Shareef O’Neal says his dad, Shaq, is now on board after opposing proposed NBA decision

LAS VEGAS — As soon as he told reporters that he and his father, basketball legend Shaquille O’Neal, were “bumping” over his decision to drop out of college and enter the NBA draft, Shareef O’Neal said he knew he made a mistake.

Young O’Neal, who had just signed an NBA summer league contract with the Los Angeles Lakers in July, called his father and offered his comments at his first NBA press conference; the elder O’Neal had not been informed of the signing. That moment, however, began a dialogue that strengthened their bond.

The younger O’Neal said Wednesday that his father is now on board with the decision.

“Once we came to an agreement, he sided with me,” said Shareef O’Neal, now with G League Ignite, in Las Vegas. “He was like, ‘You’re my son. I’m going to support you no matter what.’ He’s helped me a lot over the past few months. I think it’s brought us closer than ever. I feel like my whole family has grown even closer.

O’Neal, an undrafted 6-foot-10 power forward, will make his debut for the Ignite on Thursday in his team’s exhibition against Victor Wembanyama, the projected No. 1 pick in the 2023 NBA Draft, and the Metropolitans 92, a French professional team, at the Dollar Loan Center at 3 p.m. ET.

O’Neal averaged 2.6 points per game in 37 games combined at UCLA and LSU. He transferred to LSU, his father’s alma mater, in 2020, two years after he was diagnosed with a fatal heart condition that nearly ended his career.

“You know, I think about it every day,” he said. “It’s such a blessing that I’m here in this position because, you know, there were a few months where I thought basketball was taken away from me and I was going to have to find something else.”

O’Neal said a lot of people told him to stay at LSU and not make the NBA draft last summer. He said he had to make the choice on his own, even if it meant not getting the immediate support of his father, the NBA Hall of Famer and the No. 1 pick in the NBA draft. in 1992.

He also said that leaving school and entering the draft was linked to the amount of disruption he had suffered. He was sidelined for more than a year following his heart surgery four years ago. And he suffered multiple stress fractures in his feet while at LSU.

“I was a little too seated,” he said. “It’s my big pet peeve to miss basketball games. I’ve already done a year and a half with heart surgery. I kept getting hurt and I didn’t know what was going to happen , so I just bet on myself and thought, ‘I want to go pro.’ Everyone was telling me it was a bad idea: the coaches, the family. not be discouraged. I continued.

As he expressed the reasons for his decision, Shaquille O’Neal began to understand his son’s point of view, and then he began to help him on his journey, Shareef O’Neal said. After his summer league contract with the Lakers expired, he was unsure of his professional options.
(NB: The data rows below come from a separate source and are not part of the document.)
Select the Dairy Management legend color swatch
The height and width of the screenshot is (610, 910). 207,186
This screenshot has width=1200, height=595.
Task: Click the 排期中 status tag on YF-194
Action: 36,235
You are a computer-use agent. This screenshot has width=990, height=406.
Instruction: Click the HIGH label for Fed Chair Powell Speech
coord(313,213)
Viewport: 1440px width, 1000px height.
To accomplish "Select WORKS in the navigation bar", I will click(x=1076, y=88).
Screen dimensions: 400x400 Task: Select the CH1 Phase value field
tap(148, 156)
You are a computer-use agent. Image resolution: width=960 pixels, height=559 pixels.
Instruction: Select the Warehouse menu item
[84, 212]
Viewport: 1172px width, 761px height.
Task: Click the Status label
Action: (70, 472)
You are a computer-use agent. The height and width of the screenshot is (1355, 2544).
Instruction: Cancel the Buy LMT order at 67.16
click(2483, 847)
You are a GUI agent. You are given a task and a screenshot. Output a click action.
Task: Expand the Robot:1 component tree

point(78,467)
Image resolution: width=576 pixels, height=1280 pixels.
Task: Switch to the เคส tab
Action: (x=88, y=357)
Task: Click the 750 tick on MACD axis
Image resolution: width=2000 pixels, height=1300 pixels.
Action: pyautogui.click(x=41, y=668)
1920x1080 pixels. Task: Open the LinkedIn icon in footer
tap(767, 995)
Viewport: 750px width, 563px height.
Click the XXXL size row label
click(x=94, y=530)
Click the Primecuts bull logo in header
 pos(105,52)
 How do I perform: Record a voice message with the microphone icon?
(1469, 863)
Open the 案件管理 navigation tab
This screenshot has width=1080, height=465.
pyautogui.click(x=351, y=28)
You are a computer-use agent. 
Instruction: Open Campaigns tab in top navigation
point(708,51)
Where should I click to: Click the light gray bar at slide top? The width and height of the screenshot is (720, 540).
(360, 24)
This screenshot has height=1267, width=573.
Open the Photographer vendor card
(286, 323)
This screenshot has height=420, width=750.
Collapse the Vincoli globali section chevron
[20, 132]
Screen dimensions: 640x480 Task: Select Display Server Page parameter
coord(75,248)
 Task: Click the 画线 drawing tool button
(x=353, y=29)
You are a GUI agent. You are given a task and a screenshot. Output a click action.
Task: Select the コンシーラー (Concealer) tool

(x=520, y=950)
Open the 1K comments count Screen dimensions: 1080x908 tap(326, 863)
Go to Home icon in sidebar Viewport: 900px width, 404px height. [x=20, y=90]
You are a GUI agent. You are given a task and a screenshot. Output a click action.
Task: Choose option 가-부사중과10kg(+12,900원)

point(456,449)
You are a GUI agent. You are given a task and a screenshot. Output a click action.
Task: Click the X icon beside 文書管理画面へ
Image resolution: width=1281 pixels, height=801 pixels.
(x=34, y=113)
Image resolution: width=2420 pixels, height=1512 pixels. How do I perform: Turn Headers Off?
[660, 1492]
The Lakers hadn’t offered him another opportunity.

But his father had a connection with Jason Hart, the former NBA guard and Ignite coach, and Shareef Abdur-Rahim, the former NBA star and current G League president. Shareef O’Neal goes by the name of Abdur-Rahim.

Those ties helped young O’Neal land a spot with the Ignite, which is anchored by Scoot Henderson (the projected No. 2 pick in this summer’s NBA draft), other young stars and veterans aiming another shot in the league. O’Neal said he was grateful for his father’s support and, more importantly, their relationship.

“I feel like [my father and I] banging our heads at one point — it’s really the first time we’ve had a disagreement like that — it brought us closer than ever,” he said. “He is my best friend and also my father. I love it.”